The plot above tells us that for an effect size of .4
with a
participant-level standard deviation of .5
, the number of participants
we need depends on how many trials each participant completes. In this
case, we need 50 participants if each is completing only 5 trials, but
only 5 participants if each is completing 50 trials. Neat!
Wrapping up
It might seem like we haven’t covered a ton today, but the beauty of the simulation-based approach to power analysis is that if you can simulate data for your experiment, then you can calculate power in exactly the same way we’ve been doing! For many (most) design changes (e.g. using categorical vs continuous variables, changing distribution families or link functions, adding covariates), the process is exactly the same. But as your design gets more complex, it will take more effort to simulate, and generally you will have to make more assumptions to calculate power. For instance, in the repeated measures case, we have to make an assumption about how the participant-level means are distributed, in addition to the overall effect size. If we wanted to add random slopes, we would also need to make assumptions about the distribution of those random slopes, as well as the correlation between the random slopes and intercepts. But the basic process is always the same.
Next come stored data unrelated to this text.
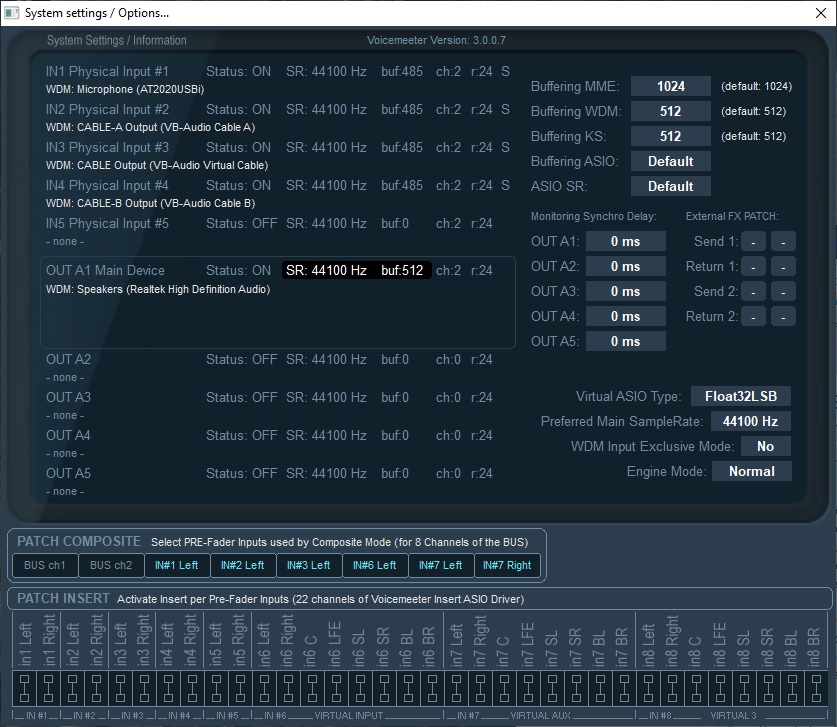This screenshot has width=837, height=727.
Task: Open the Virtual ASIO Type Float32LSB selector
Action: point(740,396)
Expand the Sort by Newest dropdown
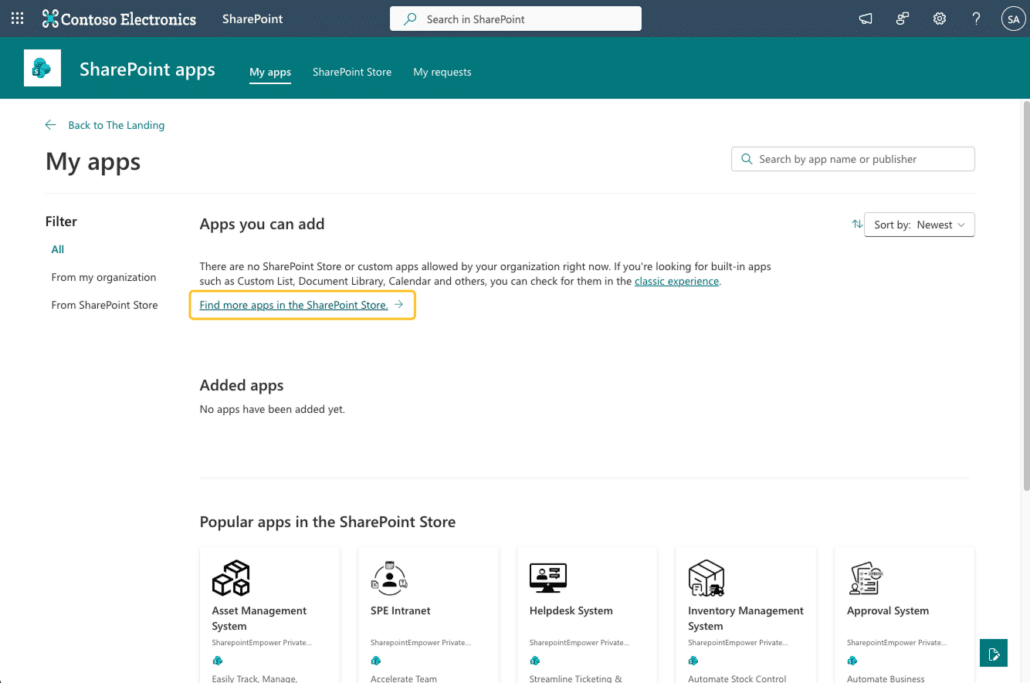1030x683 pixels. (x=919, y=225)
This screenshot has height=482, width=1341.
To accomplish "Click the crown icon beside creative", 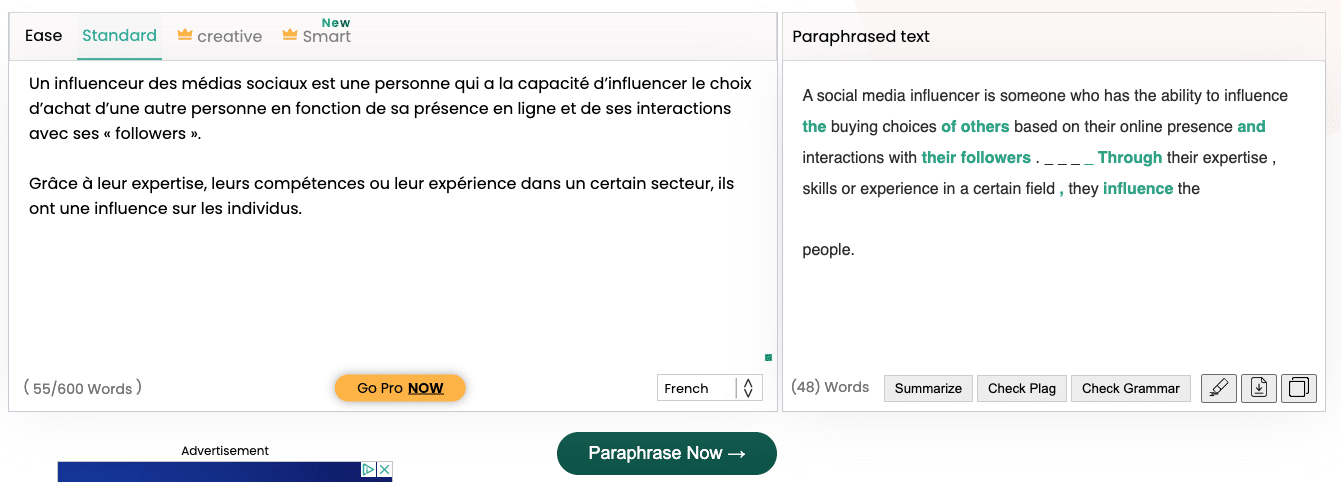I will (184, 35).
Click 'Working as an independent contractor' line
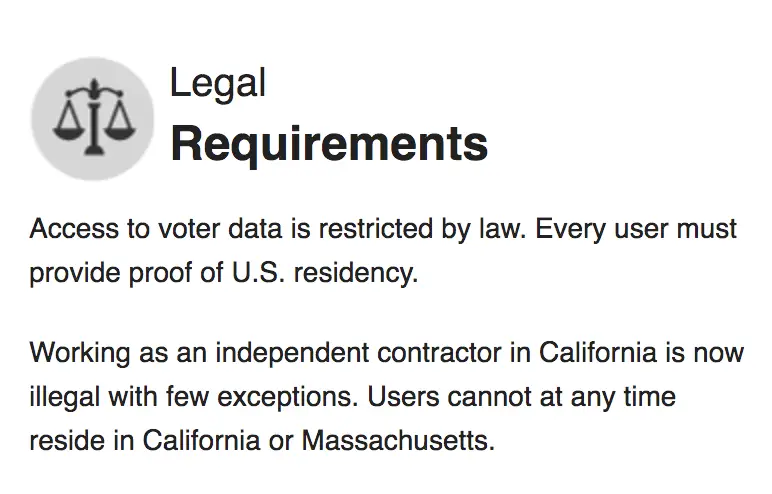This screenshot has width=772, height=494. 280,353
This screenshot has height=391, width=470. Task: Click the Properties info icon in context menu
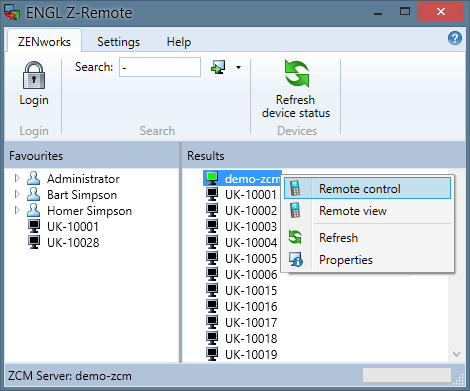pyautogui.click(x=296, y=260)
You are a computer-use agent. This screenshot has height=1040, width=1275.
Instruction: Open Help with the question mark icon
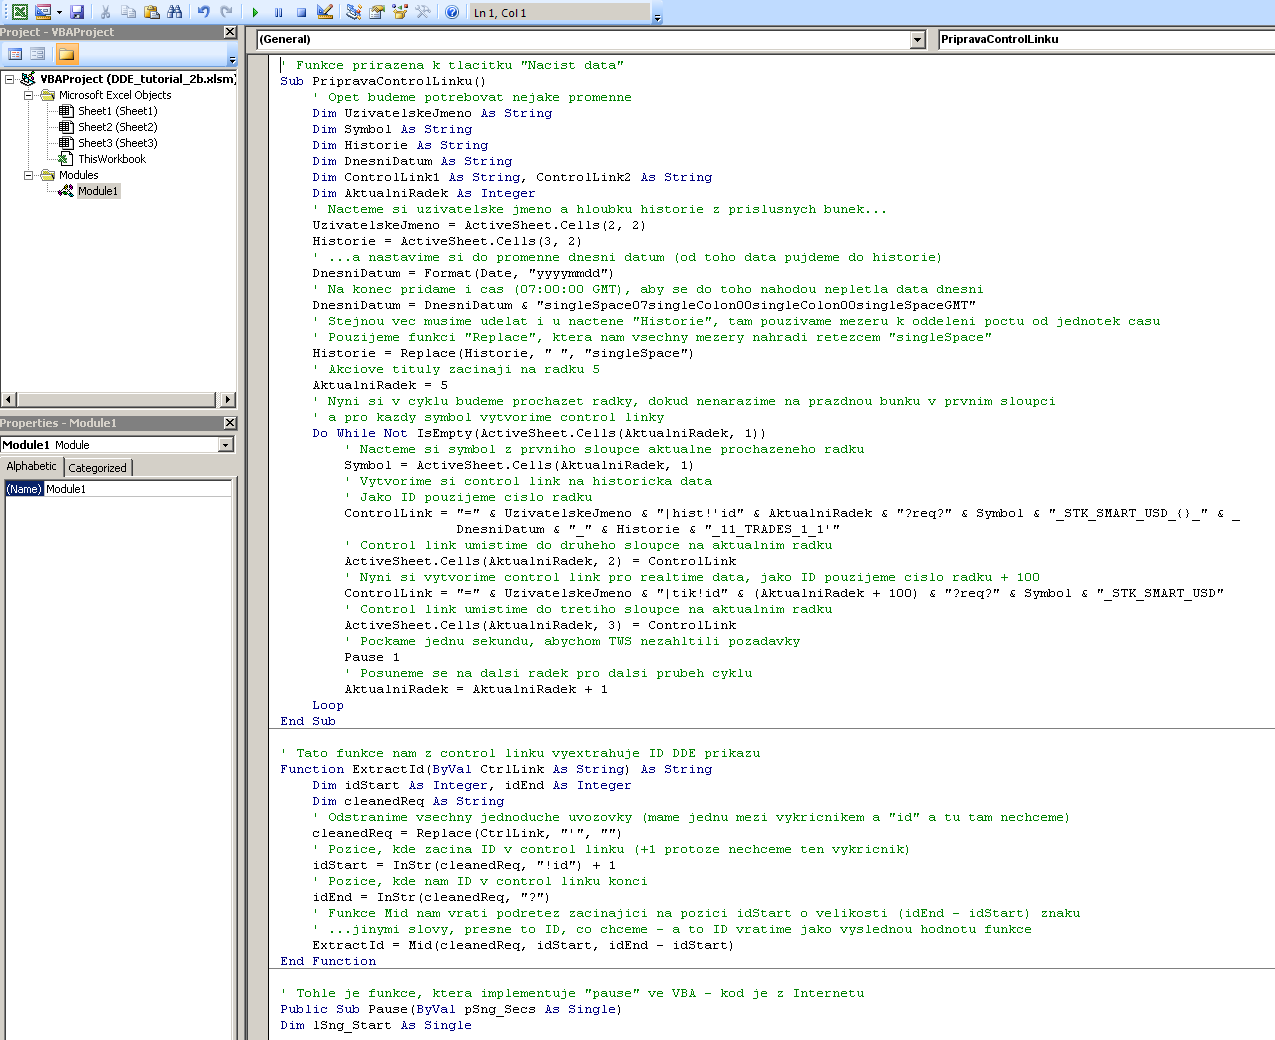click(452, 12)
However, there’s always more to learn! For one, you probably have noticed that these simulations can quickly take up some CPU time, especially if you’re varying many different simulation parameters or using really big datasets. In this case, it is useful to run simulations in parallel. Thankfully, since this case is what’s known as embarrassingly parallel (i.e., none of the individual simulations depend on each other, it is very easy to speed up. Another extension is to look at power analyses for Bayesian statistics, where we work with distributions of true values instead of fixed true values (Solomon Kurz has a wonderful blog post series on the topic. Hopefully we’ll get to cover these topics in future meetings!